Circle's SPAC strategy fizzles as regulators and lawmakers sour on crypto

Snacks / Tuesday, December 06, 2022

SPAC to square one… Yesterday USDC stablecoin issuer Circle said it was bailing on plans to go public on the NYSE by merging with a special purpose acquisition company, aka SPAC. Circle is well known in crypto circles: its main stablecoin, USDC, tracks the US dollar (1 USDC = $1), and the company says it’s 100% backed by cash and US Treasuries. It’s the second-largest stablecoin by market cap (after Tether) with $43B in circulation. But now Circle’s walking back from its SPAC merger, possibly because it failed to receive the required SEC sign-off.

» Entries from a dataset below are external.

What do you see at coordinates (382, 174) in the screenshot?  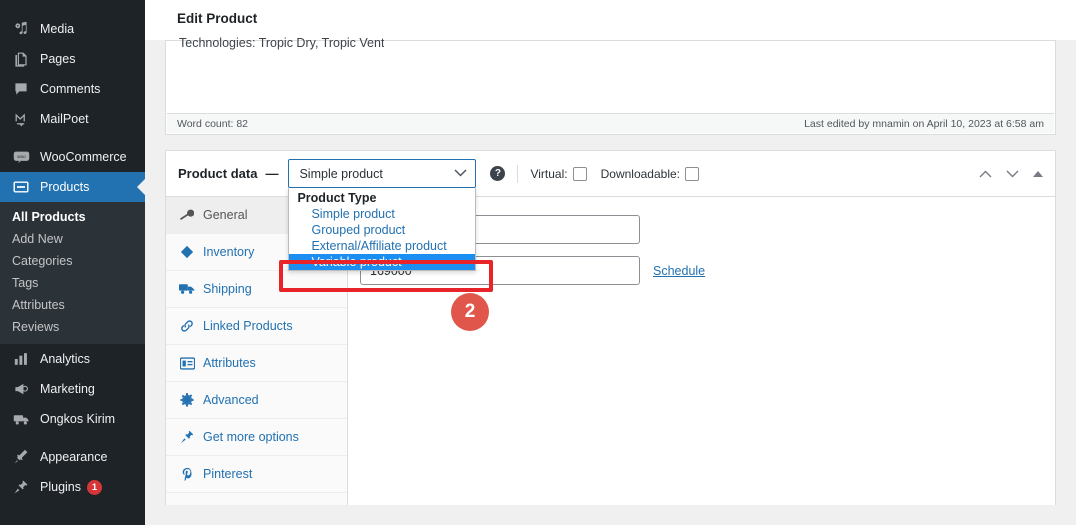 I see `product-type-select: Simple product` at bounding box center [382, 174].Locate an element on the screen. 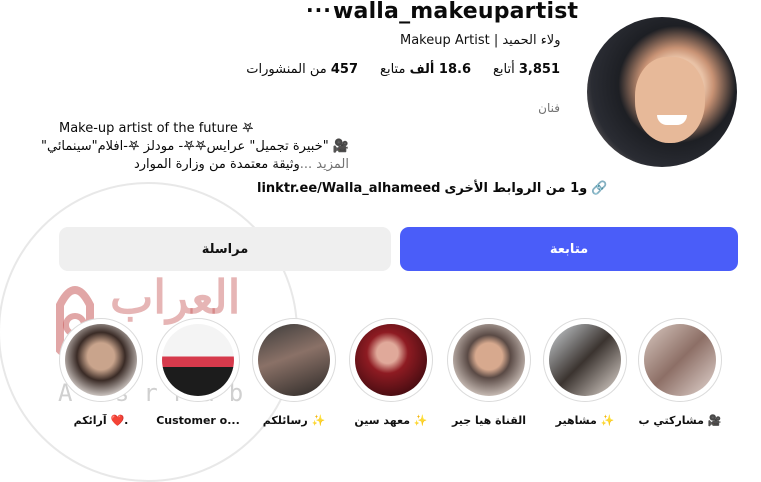 This screenshot has height=482, width=761. highlight-label: معهد سين ✨ is located at coordinates (391, 420).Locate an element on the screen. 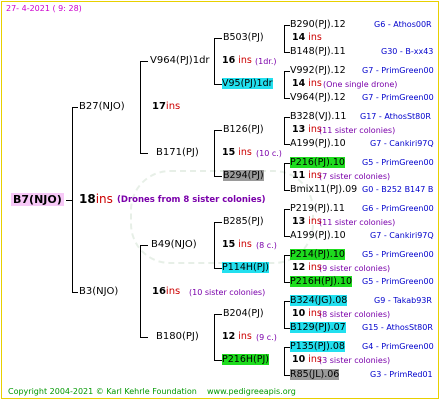  gen3-queen: V95(PJ)1dr is located at coordinates (248, 84).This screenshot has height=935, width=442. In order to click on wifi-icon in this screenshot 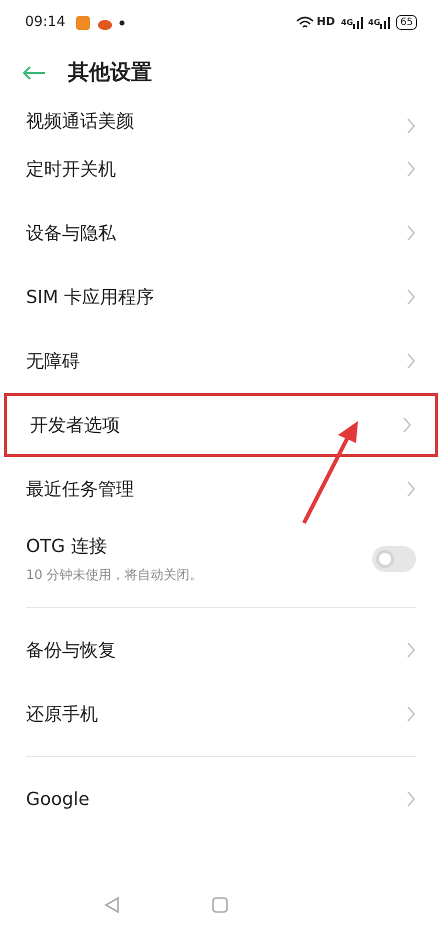, I will do `click(305, 23)`.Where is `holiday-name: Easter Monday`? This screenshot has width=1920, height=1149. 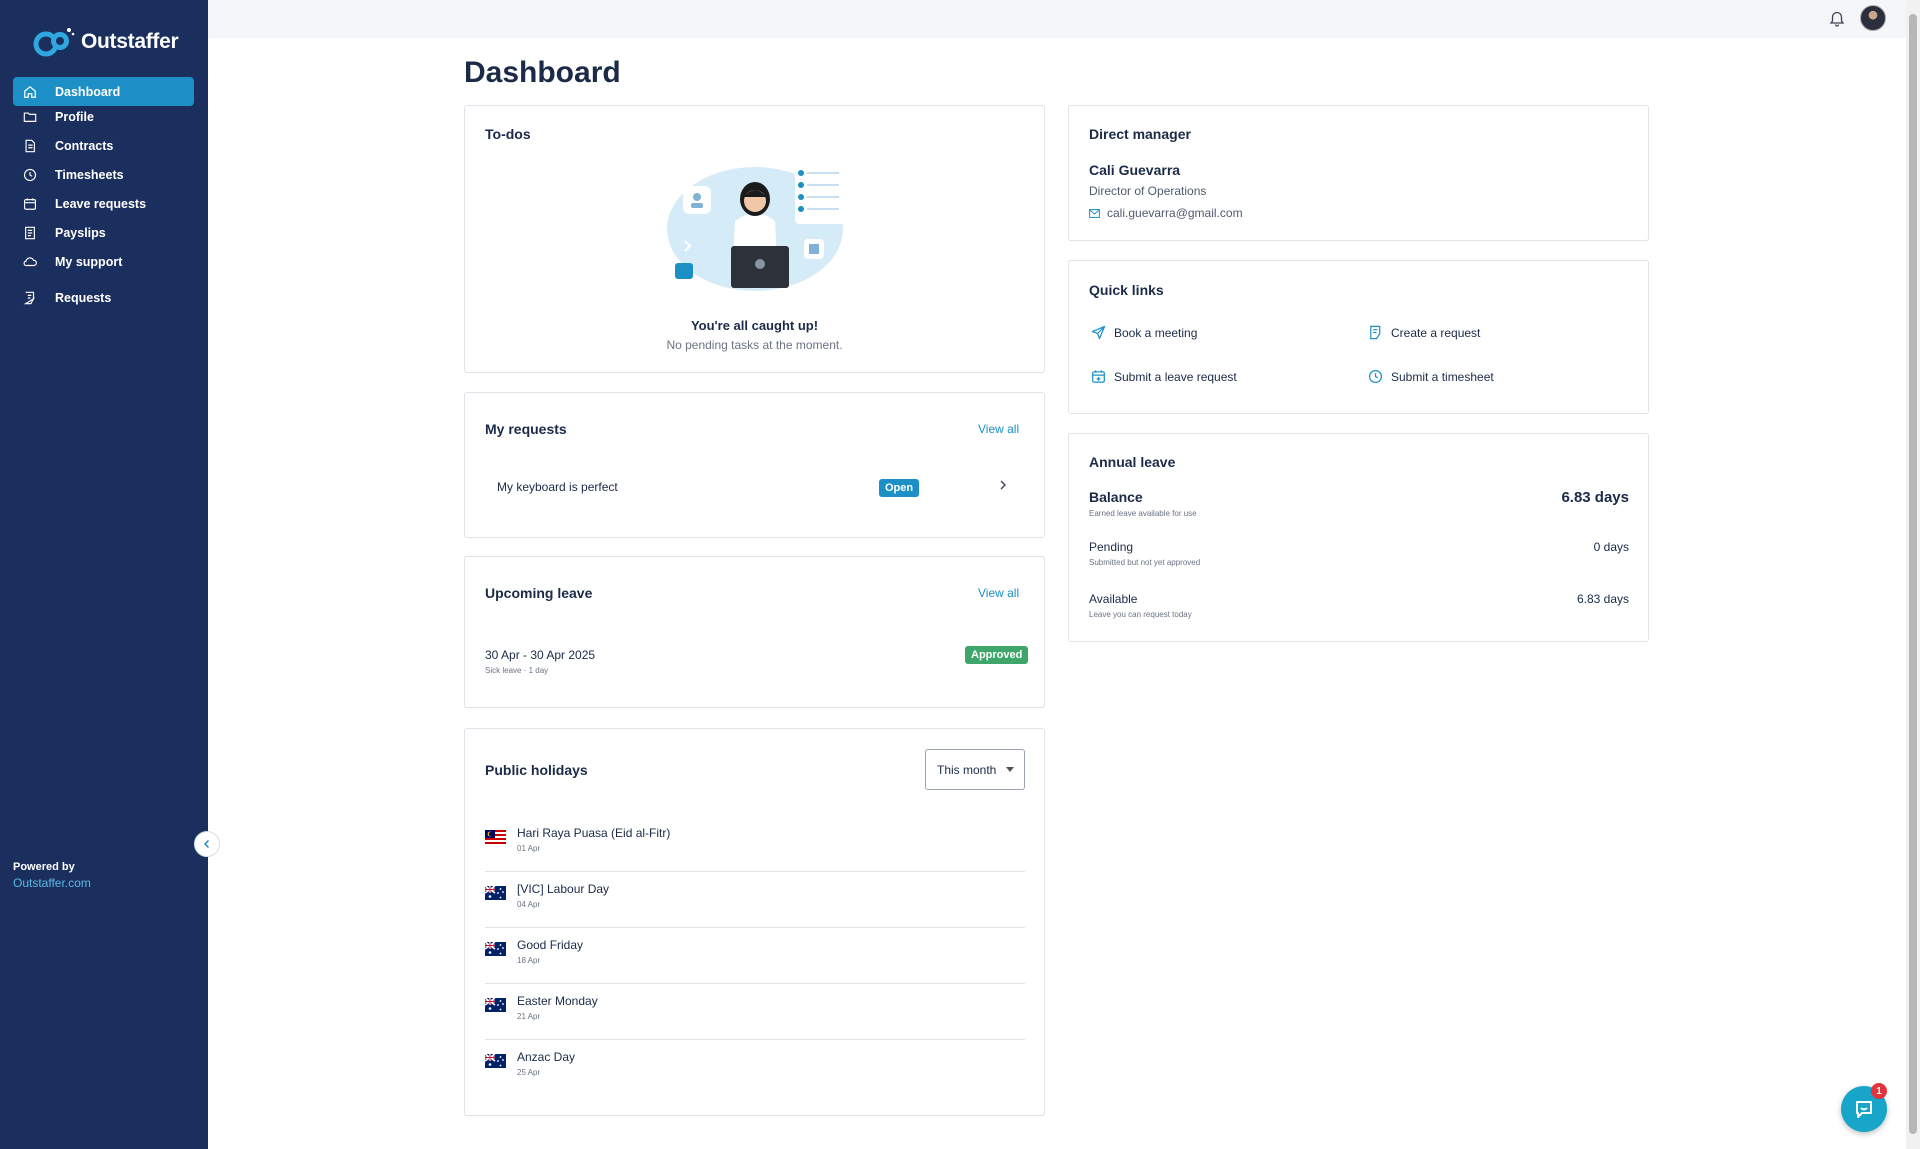
holiday-name: Easter Monday is located at coordinates (558, 1001).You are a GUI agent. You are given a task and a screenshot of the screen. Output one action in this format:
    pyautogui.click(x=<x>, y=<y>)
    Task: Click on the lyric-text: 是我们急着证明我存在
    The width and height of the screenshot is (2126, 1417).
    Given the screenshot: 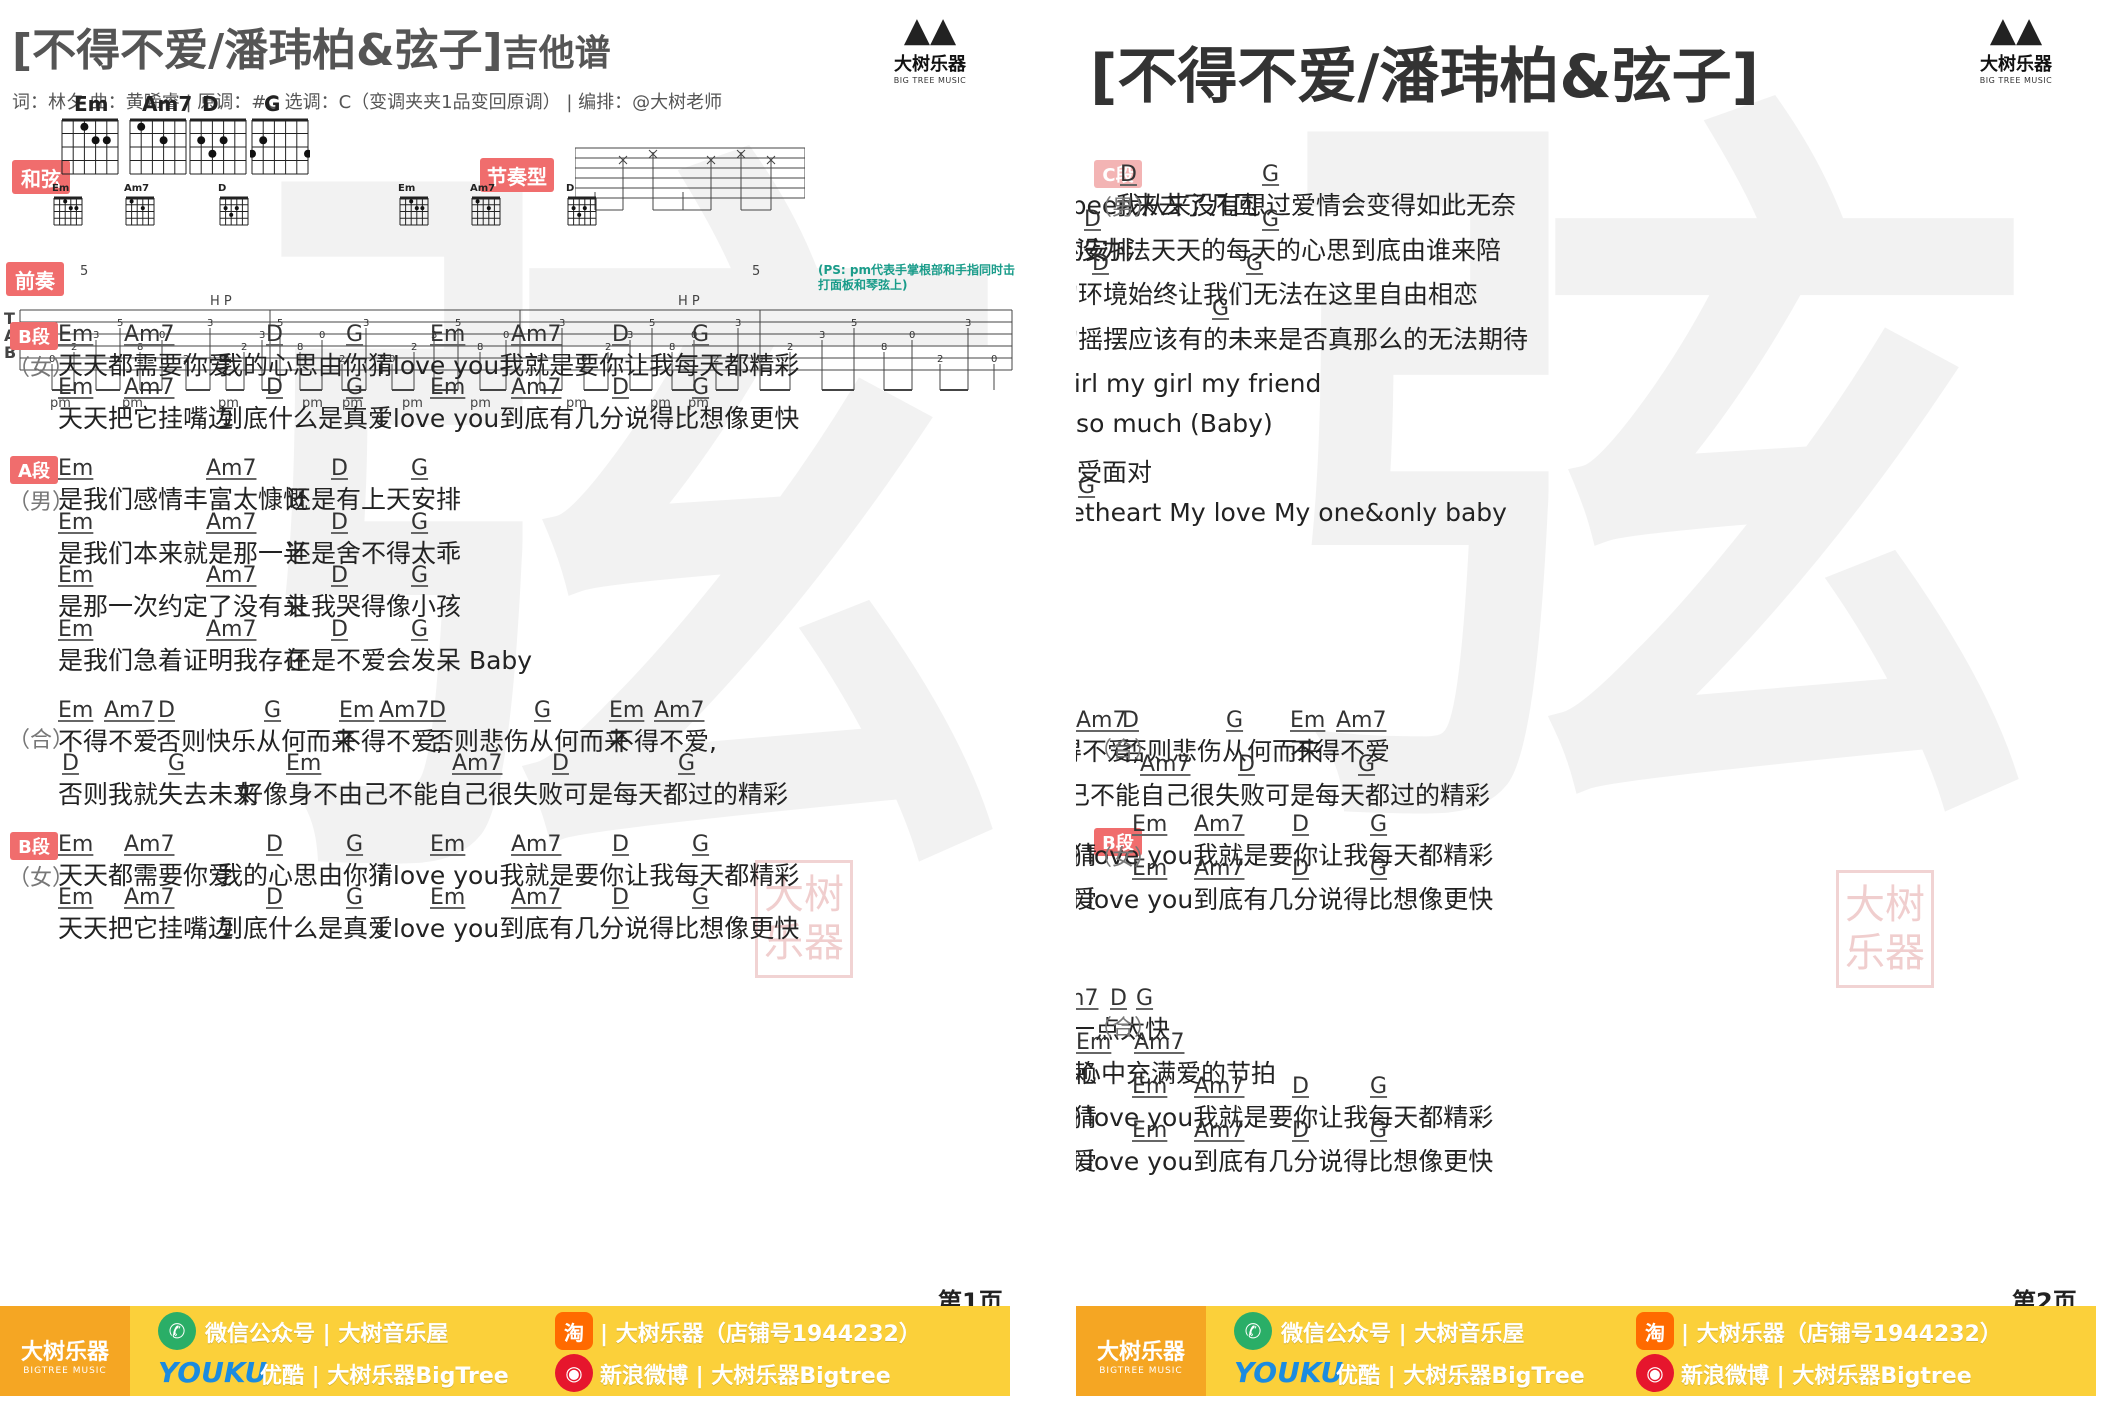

In love and crypto… timing’s everything. Circle first announced its SPAC plan last year when crypto was booming. Earlier this year, the merger could’ve valued Circle at up to $9B and made it one of the few publicly traded crypto companies. But times have changed:

  • TerraUSD, an algorithm stablecoin, blew up in May (unlike “fully reserved” USDC, it wasn’t backed by cash), and crypto prices have plunged further since FTX’s collapse.
  • While Circle said it had minimal financial exposure to FTX, the SEC might be hesitant to approve crypto-related deals as it sifts through the bankrupt exchange's wreckage.

Contagion might not spare the strong… Circle's decision to scrap its public debut reflects the radically changed environment it now finds itself in. Some have asked whether the SEC could’ve done more to prevent FTX's loss of billions in customer funds, and officials are pressuring for stricter regulation. That a profitable, regulated, US-based company chose to walk back its billion-dollar debut shows just how far contagion has apparently spread.